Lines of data

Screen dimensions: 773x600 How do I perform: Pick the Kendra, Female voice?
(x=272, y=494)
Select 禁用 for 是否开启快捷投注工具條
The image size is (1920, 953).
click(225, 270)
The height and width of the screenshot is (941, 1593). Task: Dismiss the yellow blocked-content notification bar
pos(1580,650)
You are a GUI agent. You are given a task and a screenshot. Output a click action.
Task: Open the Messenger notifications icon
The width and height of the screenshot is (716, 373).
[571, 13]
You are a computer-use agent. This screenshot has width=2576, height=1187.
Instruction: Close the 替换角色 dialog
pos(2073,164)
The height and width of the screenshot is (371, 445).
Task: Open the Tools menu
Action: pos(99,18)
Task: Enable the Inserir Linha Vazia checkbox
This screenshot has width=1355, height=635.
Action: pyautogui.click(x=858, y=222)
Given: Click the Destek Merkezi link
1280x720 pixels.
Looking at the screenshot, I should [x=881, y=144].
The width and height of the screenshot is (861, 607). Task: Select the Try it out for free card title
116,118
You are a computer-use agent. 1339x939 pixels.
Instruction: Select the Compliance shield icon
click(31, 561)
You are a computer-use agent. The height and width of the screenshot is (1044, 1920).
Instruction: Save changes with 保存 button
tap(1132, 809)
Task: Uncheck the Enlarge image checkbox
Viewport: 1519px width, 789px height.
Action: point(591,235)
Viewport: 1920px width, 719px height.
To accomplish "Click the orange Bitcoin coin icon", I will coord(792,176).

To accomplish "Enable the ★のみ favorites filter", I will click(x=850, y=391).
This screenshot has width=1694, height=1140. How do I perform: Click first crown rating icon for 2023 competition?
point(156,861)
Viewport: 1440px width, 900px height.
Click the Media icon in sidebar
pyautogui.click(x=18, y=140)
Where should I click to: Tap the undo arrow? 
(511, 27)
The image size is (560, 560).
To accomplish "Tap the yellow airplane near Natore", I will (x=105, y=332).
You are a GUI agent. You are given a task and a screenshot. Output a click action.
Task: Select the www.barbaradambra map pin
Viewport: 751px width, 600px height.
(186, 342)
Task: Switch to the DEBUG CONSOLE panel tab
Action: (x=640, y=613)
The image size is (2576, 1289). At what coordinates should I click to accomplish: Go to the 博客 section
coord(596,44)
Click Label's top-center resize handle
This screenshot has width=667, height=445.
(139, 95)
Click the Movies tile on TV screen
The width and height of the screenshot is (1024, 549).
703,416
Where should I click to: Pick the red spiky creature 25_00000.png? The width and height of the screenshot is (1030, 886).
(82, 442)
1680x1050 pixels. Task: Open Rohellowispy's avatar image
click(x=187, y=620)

* _GOAL_
Copy the items verbatim, starting at the line containing "Where should I click to: Pick" and continuing through the last line of the items.

* _RESULT OF THIS TASK_
Where should I click to: Pick the red spiky creature 25_00000.png? The width and height of the screenshot is (1030, 886).
(82, 442)
1680x1050 pixels. Task: Open Rohellowispy's avatar image
click(x=187, y=620)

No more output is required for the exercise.